Fluorescence/Colorimetric Dual-Mode Probe Based on Nitrogen, Sulfur, and Boron Codoped MXene Quantum Dots for Detection of Glutathione and Imaging in Mitochondria

Quantifying and monitoring glutathione (GSH) in living cells is of great significance for understanding GSH-related oxidative stress disorders and neoplastic conditions. In this work, we developed nitrogen/sulfur/boron codoped MXene quantum dots (NSB-MQDs) through a facile single-pot hydrothermal synthesis strategy for fluorescence/colorimetric detection and imaging of GSH. The fluorescence "Turn-On" sensing signal was generated by the electron or energy transfer process between GSH and NSB-MQDs, which exhibited a fluorescence quenching phenomenon with the increase of GSH. Meanwhile, the GSH-induced aggregation of NSB-MQDs generated a concentration-dependent hypochromic shift from yellow to pink. The analytical probe performed satisfactorily for GSH detection in the range of 50-325 μM with a low detection limit of 0.978 μM, and this sensing probe has been successfully applied to the detection of GSH in real samples. Furthermore, this dual-mode probe enables in situ imaging and monitoring of mitochondrial GSH with low cytotoxicity in living cells and zebrafish. The developed strategy not only provides insights into MXene-based nanoprobe engineering but also demonstrates a broad application prospect for the early diagnosis of diseases and biochemical imaging.

•••••

What to produce. What detection limit for glutathione does the MXene quantum dot abstract report? The items after this point come from a separate source.

•••••

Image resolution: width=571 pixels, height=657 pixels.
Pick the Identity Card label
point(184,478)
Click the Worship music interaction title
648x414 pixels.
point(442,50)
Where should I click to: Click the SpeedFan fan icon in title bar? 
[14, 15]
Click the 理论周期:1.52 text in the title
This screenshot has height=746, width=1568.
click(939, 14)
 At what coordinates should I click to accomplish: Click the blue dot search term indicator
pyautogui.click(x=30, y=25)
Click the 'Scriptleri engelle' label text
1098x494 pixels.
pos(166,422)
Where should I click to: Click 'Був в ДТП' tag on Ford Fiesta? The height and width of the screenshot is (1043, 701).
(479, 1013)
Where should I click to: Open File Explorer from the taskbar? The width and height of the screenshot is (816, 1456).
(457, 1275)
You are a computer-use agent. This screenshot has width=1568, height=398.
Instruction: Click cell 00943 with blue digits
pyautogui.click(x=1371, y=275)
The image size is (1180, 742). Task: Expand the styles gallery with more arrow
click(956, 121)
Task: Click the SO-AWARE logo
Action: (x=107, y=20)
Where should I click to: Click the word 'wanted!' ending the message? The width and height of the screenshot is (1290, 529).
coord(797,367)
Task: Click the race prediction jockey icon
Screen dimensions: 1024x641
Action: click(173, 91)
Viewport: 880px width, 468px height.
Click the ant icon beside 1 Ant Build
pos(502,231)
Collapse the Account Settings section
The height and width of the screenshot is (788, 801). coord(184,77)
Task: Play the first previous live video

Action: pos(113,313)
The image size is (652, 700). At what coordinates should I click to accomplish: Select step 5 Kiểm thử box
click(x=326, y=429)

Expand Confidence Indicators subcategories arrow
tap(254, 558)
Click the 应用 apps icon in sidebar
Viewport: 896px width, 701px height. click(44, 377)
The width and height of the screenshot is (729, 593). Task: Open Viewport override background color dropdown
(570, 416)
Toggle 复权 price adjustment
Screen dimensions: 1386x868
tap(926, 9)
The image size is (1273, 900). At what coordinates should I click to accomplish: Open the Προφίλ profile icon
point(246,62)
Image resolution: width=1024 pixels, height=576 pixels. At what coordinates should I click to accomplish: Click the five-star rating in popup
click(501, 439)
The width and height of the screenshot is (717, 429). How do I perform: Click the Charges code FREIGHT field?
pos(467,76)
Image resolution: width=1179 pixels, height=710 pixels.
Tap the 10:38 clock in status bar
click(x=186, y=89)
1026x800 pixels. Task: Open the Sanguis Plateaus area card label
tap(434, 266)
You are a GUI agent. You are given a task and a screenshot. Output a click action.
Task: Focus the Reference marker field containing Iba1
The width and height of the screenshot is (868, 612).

•••••

Solution for this exercise. 0.978 μM